Bu, işin bir yanıdır.

CHP ‘nin iki, MHP ‘nin bir milletvekili partilerin liste başlarında yer alarak seçilmişler ve Silivri’de sanık olarak 3 yıldır, kaçmaları ya da kanıtları karartma ihtimaline karşı tedbir olarak tutukludurlar.Üç yılda deliller toplanamadığı için- akıl alacak iş değil- Balbayın- Haberal’ın tahliye talepleri reddedilmiş ve Yargı bir anlamda Ulusal iradeye müdahil ve karar mercii olarak katılmıştır.Bu demokrasi tarihinde bir ilktir. Partiler karışmış, siyaset gerginleşmiş ve adeta Yargı Milli İradenin düzenleyicisi rolünü oynamaktadır.
Dünyanın başka demokratik ülkelerinde neden böyle garip olaylar olmaz da bizde neden olur?
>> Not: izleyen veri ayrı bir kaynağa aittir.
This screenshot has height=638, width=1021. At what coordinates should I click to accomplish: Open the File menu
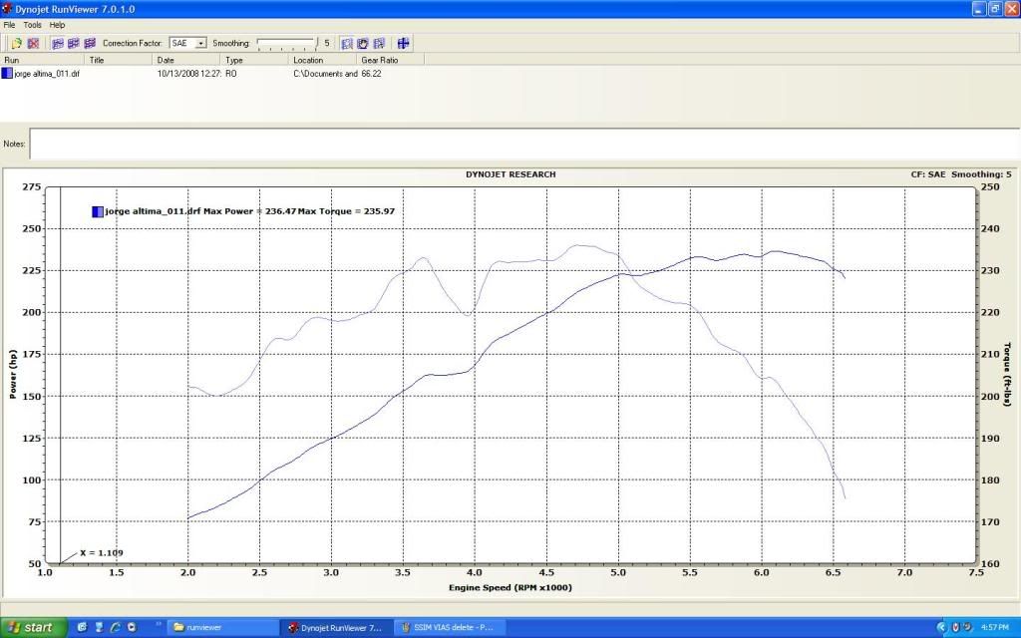tap(10, 24)
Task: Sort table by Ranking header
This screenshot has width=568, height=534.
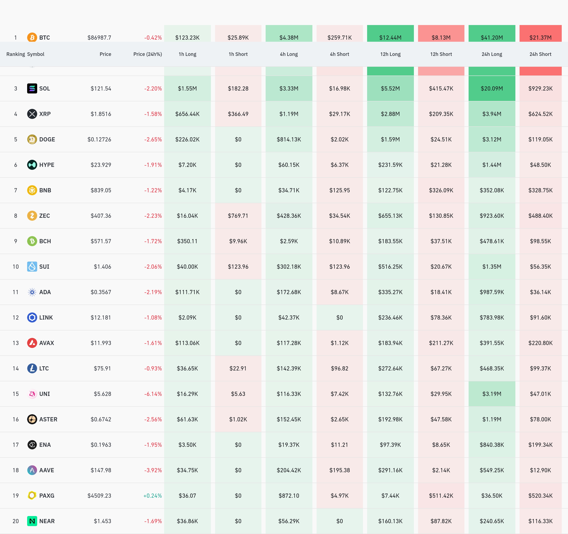Action: tap(15, 54)
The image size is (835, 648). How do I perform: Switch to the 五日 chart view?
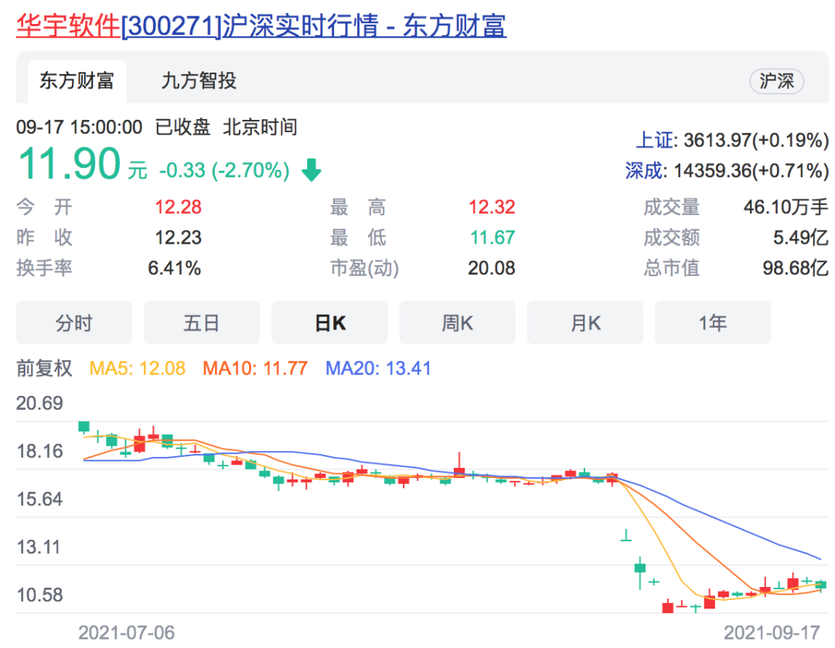point(202,322)
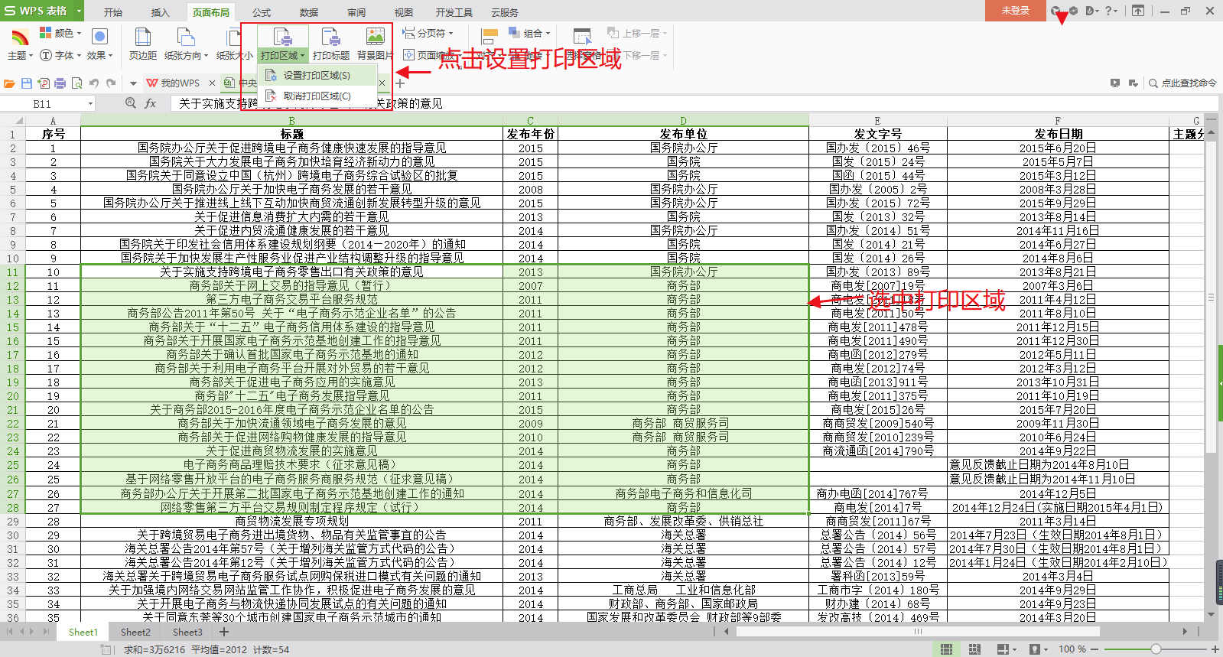Click the zoom slider handle
Screen dimensions: 1223x657
coord(1156,649)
MUHALEFET İŞLEVİNİ YAPIYOR MU?


İktidar bu konunun yargının işi olduğunu söylemekte, hatta Sayın Başbakan: “Canım başka seçtirecek adam mı bulamadılar?”diyebilmiştir.Oysa kendisi de 2002 de bırakın milletvekili olmayı, muhtar bile seçilemeyecek durumdaydı.Bu durumu tarihe bırakalım Meclis toplanacak ve seçilmişler yemin edeceklerdir. BDP boykot kararı almıştır ve Meclise gelmemeye karar vermiştir. Arkasında İmralı ve Kandil olduğu bilindiğine göre; görünen manzara iki yanlı bir pazarlığın ürünü ayılabilir mi?. Kürt sorunu İmralı’yla iktidar arasında müzakere konusu yapılmaktadır. Yani Cumhuriyet tarihinde ilk kez Orta Doğu’nun en güçlü ordusuna sahip TSK dağdaki silahlı güç karşısında sanki pes etmiştir de, iş iktidarın eşkiyayla pazarlığına gelmiştir? Gazetelerde yer aldığına göre Sayın Erdoğan iki yıl önce TSK ‘ın başına sormuş: ”Bu işi siz çözebilir misiniz?”Demiştir ve olumlu yanıt Almış olmamalı ki; İmralı ve Kandil devredir ve isteklerini iktidarın acele yapabilmesi için muhalefetin desteğine gereksinmesi vardır. O nedenle iktidar kendisini işin dışında tutarken, muhalefetin boğazını sıkmakta, ana muhalefet “Milli irade saptırılıyor” diye bağırmakta, MHP ise alışık olduğumuz oyunu bir kez daha tazelemektedir. Ana Muhalefet kendi içinde sorunludur ve liderinin siyaset acemiliği, Aktif muhalefet görevini yapamamaktadır. MHP’de Bahçelinin damgasını taşıyan hareket ise, ne 2002 seçimlerine gitme ısrarından,ne de bir önceki seçimde, meydanlarda halka: ”Vurun bunlara Osmanlı tokadını. Ben bunları Yüce Divana göndereyim” der ve kürsülerden urgan atarak: “Al sana ip ,APO’yu asacaksan sen as” diye kükremekte. Partisinin en güçlü elemanlarını kasetlere kurban ederek, Mecliste dar Kadrosuyla, tek kalmanın huzuru içinde belirleyici olmak İstemesinden pek farklı mıdır? Bu durumdan kim kazançlı çıkacaktır? CHP ve MHP bu pısırık politikada devam ettikçe, kendilerini Demokrasiyi kurtaracak “ fedakarlar takımı” olarak gördüğü sürece Elbette AKP. Yani Tayyip Erdoğan Erdoğan. Muhalefet işlevini yapamıyorsa, suret-i haktan görünerek Sahnedeki oyun devam ediyorsa, Şah diyecek olan elbette yüzde 50 oya sırtını dayayan iktidarın başı Erdoğan ve onun gerisindeki Atlantik ötesi güçlerdir. Bu arada sadece demokrasi değil, 87 yıllık Cumhuriyet ve Devrimler elden çıkıyormuş, Üniter yapı yok olacakmış, vatanın bölünmesi, müzakere ediliyormuş! Medyanın tümü hem bu traji-komik oyunu izliyor hem de dansını başarıyla sürdürüyor ya. Kimin umurunda?